• SELECTION:
<<<<

I was so freaked out by that situation that I aske my photographer friend if he could do a photoshoot of Phantom and I. He said of course. 
One week later Phantom and I were all prettied up for our photoshoot. Phantom was a STAR. He was his usual happy-go-lucky photogenic self. We got so many pictures that day that I will treasure forever. 

The next couple of months went by smoothly. The Summer was hot and dry and buggy. I doused my boys in flyspray multiple times a day. Especially poor Phantom, the flies seemed to love him, probably because he was so sweet. He was still happy as a clam though! Then one day as I was leading Phantom in to eat his dinner he bumped his head on the gate latch. Out of character for him as he is usually very aware of his surroundings. *Side story- Once I was upset about my dog passing and hugging Phantom. I was in between him and a concrete barn. Out of nowhere the lead mare came barreling towards him to get him and his only means of escape were to turn into me and knock me over or turn into the mare. He looked at me and then threw himself in the mare's path so he wouldn't hurt me. I was shocked. Any other horse I knew would have just run me over to save their butt*

So when I had the vet come out to do Fall shots I had her check his eyes. He was developing cataracts but the vet said for 35 they were very, very underdeveloped. I just had to be his eyes a bit more than usual which I was completely okay with. 

After that everything was normal. Phantom being his usual self, always getting a special soft Nickermaker molasses treat every time after he ate. Did I mention he was spoiled rotten. He had his own treats and the other two were not allowed to have any haha. And October marked a year at the farm! We were happy and everything was normal. Up until that moment.

To Be Continued Below...


----------



## lostastirrup

So sorry you lost him. he sounds incredible. Praying for you.


----------



## Phantomcolt18

This next part is hard for me to write so bare with me, but it helps me to talk about it. Keep in mind all of the "Hard" stuff happened within less than 30 minutes but it felt like forever.

>>>>

• EXERCISE INSTRUCTIONS:
(1) In the thread about Phantom, what treat did Phantom get every time after he ate?
(2) Write the next part of the forum thread about Phantom, starting right after its last sentence.

• EXTRACTED INFORMATION:
<<<<

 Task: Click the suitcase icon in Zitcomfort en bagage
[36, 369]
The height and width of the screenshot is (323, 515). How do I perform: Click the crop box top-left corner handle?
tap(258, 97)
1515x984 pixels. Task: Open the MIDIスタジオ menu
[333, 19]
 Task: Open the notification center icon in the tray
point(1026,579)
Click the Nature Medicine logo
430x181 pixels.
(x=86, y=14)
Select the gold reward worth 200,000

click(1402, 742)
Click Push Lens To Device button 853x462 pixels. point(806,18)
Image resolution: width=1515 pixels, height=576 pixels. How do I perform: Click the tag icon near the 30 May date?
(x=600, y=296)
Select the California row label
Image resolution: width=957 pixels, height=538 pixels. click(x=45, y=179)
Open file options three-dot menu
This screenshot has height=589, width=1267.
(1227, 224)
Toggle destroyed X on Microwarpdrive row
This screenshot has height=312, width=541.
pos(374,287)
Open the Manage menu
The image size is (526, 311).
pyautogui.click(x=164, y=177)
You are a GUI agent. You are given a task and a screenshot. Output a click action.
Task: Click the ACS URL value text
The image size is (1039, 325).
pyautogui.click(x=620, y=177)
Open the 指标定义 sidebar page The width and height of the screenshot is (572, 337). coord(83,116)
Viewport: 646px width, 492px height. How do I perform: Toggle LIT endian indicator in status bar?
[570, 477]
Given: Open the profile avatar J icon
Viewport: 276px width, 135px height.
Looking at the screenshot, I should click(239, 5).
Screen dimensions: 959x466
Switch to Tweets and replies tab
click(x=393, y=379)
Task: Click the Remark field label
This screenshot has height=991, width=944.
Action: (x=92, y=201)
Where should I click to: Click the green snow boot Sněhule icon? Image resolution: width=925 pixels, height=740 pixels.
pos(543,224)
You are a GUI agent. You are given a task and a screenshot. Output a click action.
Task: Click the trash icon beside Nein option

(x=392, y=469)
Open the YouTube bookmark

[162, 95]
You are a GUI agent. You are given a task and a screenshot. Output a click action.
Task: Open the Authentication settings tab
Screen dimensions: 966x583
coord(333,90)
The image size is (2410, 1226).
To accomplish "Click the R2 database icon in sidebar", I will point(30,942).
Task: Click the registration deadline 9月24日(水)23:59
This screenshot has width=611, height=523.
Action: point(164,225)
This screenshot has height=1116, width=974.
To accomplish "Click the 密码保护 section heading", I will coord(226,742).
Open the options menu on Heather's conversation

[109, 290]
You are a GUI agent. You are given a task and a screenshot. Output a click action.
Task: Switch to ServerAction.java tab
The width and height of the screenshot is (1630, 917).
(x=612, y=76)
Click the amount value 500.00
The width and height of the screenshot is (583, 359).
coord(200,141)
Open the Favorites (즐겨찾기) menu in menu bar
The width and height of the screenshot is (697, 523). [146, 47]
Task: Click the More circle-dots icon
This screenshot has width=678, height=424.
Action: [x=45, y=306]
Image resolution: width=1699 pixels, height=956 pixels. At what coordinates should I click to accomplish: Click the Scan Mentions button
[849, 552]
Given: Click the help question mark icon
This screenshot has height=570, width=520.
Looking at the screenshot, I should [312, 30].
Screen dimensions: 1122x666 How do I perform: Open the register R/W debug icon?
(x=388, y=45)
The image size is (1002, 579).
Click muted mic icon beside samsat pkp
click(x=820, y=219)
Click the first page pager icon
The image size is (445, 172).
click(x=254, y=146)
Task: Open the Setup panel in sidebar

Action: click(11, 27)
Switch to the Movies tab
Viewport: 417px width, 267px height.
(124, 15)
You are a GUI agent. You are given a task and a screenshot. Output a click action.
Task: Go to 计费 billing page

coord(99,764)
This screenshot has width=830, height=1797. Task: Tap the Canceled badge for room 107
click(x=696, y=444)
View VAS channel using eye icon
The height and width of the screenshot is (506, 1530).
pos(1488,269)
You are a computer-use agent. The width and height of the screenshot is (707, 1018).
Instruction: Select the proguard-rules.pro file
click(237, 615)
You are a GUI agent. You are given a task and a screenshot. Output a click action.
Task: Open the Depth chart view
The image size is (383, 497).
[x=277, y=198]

>>>>

• THE RESPONSES:
(1) A special soft Nickermaker molasses treat.

(2)
November 5, 2015: 

I came home from work and headed out to feed the boys. Phantom was standing at his gate nickering to me like always. He was ALWAYS first to come in to eat, mostly because he got so much and it took him a bit to eat it. He led in normal, trotting at my side to his stall because I let him get away with everything. After 35years on this earth he deserved it! He dove into his grain with his usual gusto. 

Throughout the rest of the feeding time I was also texting my friend because they were looking for hay and I was trying to help them out. TC and Dice finished their grain and I turned them out. Phantom finished his and had his head draping over the stall door like usual. As I opened the door he started to move back and then his face went hard and he just stood there still. I thought it was odd but then he turned back to me. I draped the leadline over his neck and lead him out. (I later learned the cause of his unual pause.)

His usual routine is to turn around, hang his head over the gate and nicker for me to bring him a treat. He turned scraped the ground with his hoof for a second and then walked away. I was mid-text with my friend when he laid down in an upright position. I added on to the text saying "I just turned Phantom out from eating and he laid down, this is unusual for him should I be worried?" I'm a known worrywart, especially when it came to Phantom. She said "When he gets up listen for gut sounds and do a temp." As I read that text he tried to roll. 

As I ran to the house for my first aid kit I sent her a quick text "Crap he tried to roll getting therm now. Stand by." I grabbed the first aid kit and flew back out to the barn and put his halter on and brought him in the barn and tied him to a stall and listened for gut sounds. He had a TON of gut sounds. Weird. I shot my friend a quick text saying "Tons of gut sounds. Doing temp now." As I was trying to take his temp he was frantic. Moving back and forth and I very much later realized he was trying to lay down. His temperature was completely normal. Very weird.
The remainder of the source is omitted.